REQUIREMENT:
Print all the data, keeping every line exactly as it is.

____ INFORMATION PROVIDED

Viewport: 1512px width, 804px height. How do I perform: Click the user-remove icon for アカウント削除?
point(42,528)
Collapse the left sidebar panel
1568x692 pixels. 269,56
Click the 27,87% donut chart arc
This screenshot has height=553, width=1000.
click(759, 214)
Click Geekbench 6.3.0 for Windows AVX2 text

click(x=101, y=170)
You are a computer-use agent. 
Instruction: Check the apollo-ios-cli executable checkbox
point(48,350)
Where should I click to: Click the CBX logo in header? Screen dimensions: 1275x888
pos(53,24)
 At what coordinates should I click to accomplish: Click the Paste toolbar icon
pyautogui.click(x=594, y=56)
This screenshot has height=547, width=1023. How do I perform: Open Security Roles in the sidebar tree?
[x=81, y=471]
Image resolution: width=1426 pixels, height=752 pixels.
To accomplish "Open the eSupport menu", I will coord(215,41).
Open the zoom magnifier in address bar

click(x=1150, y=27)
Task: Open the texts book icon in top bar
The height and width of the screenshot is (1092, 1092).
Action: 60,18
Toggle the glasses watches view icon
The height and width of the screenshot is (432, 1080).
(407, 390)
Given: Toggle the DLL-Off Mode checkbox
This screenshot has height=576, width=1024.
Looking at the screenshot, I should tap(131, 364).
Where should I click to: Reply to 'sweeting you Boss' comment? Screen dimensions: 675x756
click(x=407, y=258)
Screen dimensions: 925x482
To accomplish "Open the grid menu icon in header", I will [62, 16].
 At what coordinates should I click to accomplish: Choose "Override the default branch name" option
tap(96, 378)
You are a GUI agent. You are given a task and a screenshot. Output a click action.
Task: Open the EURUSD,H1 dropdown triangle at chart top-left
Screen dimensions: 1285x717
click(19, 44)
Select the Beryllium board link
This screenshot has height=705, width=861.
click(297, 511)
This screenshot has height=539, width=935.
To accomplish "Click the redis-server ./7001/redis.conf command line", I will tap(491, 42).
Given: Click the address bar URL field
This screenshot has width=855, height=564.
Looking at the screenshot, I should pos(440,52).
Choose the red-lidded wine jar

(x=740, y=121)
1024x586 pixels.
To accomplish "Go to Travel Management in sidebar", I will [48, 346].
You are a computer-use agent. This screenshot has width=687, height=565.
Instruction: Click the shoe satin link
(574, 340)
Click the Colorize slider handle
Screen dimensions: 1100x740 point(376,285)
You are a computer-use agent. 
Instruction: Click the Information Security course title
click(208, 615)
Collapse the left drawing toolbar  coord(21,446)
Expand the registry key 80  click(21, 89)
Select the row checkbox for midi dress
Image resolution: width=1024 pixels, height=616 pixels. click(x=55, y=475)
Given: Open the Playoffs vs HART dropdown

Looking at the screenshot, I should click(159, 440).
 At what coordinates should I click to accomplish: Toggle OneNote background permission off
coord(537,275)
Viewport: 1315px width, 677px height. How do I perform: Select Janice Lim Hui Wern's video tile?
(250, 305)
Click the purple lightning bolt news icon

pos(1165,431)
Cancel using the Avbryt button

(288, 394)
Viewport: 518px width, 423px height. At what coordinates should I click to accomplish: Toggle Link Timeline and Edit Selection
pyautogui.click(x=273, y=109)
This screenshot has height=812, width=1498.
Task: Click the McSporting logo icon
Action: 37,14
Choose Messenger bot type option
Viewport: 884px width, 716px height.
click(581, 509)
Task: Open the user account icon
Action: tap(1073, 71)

________

SOLUTION FOR THIS PROBLEM:
Viewport: 1512px width, 804px height. How do I perform: Click the user-remove icon for アカウント削除?
point(42,528)
Collapse the left sidebar panel
1568x692 pixels. 269,56
Click the 27,87% donut chart arc
This screenshot has height=553, width=1000.
click(759, 214)
Click Geekbench 6.3.0 for Windows AVX2 text

click(x=101, y=170)
You are a computer-use agent. 
Instruction: Check the apollo-ios-cli executable checkbox
point(48,350)
Where should I click to: Click the CBX logo in header? Screen dimensions: 1275x888
pos(53,24)
 At what coordinates should I click to accomplish: Click the Paste toolbar icon
pyautogui.click(x=594, y=56)
This screenshot has height=547, width=1023. How do I perform: Open Security Roles in the sidebar tree?
[x=81, y=471]
Image resolution: width=1426 pixels, height=752 pixels.
To accomplish "Open the eSupport menu", I will coord(215,41).
Open the zoom magnifier in address bar

click(x=1150, y=27)
Task: Open the texts book icon in top bar
The height and width of the screenshot is (1092, 1092).
Action: 60,18
Toggle the glasses watches view icon
The height and width of the screenshot is (432, 1080).
(407, 390)
Given: Toggle the DLL-Off Mode checkbox
This screenshot has height=576, width=1024.
Looking at the screenshot, I should tap(131, 364).
Where should I click to: Reply to 'sweeting you Boss' comment? Screen dimensions: 675x756
click(x=407, y=258)
Screen dimensions: 925x482
To accomplish "Open the grid menu icon in header", I will [62, 16].
 At what coordinates should I click to accomplish: Choose "Override the default branch name" option
tap(96, 378)
You are a GUI agent. You are given a task and a screenshot. Output a click action.
Task: Open the EURUSD,H1 dropdown triangle at chart top-left
Screen dimensions: 1285x717
click(19, 44)
Select the Beryllium board link
This screenshot has height=705, width=861.
click(297, 511)
This screenshot has height=539, width=935.
To accomplish "Click the redis-server ./7001/redis.conf command line", I will tap(491, 42).
Given: Click the address bar URL field
This screenshot has width=855, height=564.
Looking at the screenshot, I should pos(440,52).
Choose the red-lidded wine jar

(x=740, y=121)
1024x586 pixels.
To accomplish "Go to Travel Management in sidebar", I will [48, 346].
You are a computer-use agent. This screenshot has width=687, height=565.
Instruction: Click the shoe satin link
(574, 340)
Click the Colorize slider handle
Screen dimensions: 1100x740 point(376,285)
You are a computer-use agent. 
Instruction: Click the Information Security course title
click(208, 615)
Collapse the left drawing toolbar  coord(21,446)
Expand the registry key 80  click(21, 89)
Select the row checkbox for midi dress
Image resolution: width=1024 pixels, height=616 pixels. click(x=55, y=475)
Given: Open the Playoffs vs HART dropdown

Looking at the screenshot, I should click(159, 440).
 At what coordinates should I click to accomplish: Toggle OneNote background permission off
coord(537,275)
Viewport: 1315px width, 677px height. How do I perform: Select Janice Lim Hui Wern's video tile?
(250, 305)
Click the purple lightning bolt news icon

pos(1165,431)
Cancel using the Avbryt button

(288, 394)
Viewport: 518px width, 423px height. At what coordinates should I click to accomplish: Toggle Link Timeline and Edit Selection
pyautogui.click(x=273, y=109)
This screenshot has height=812, width=1498.
Task: Click the McSporting logo icon
Action: 37,14
Choose Messenger bot type option
Viewport: 884px width, 716px height.
click(581, 509)
Task: Open the user account icon
Action: tap(1073, 71)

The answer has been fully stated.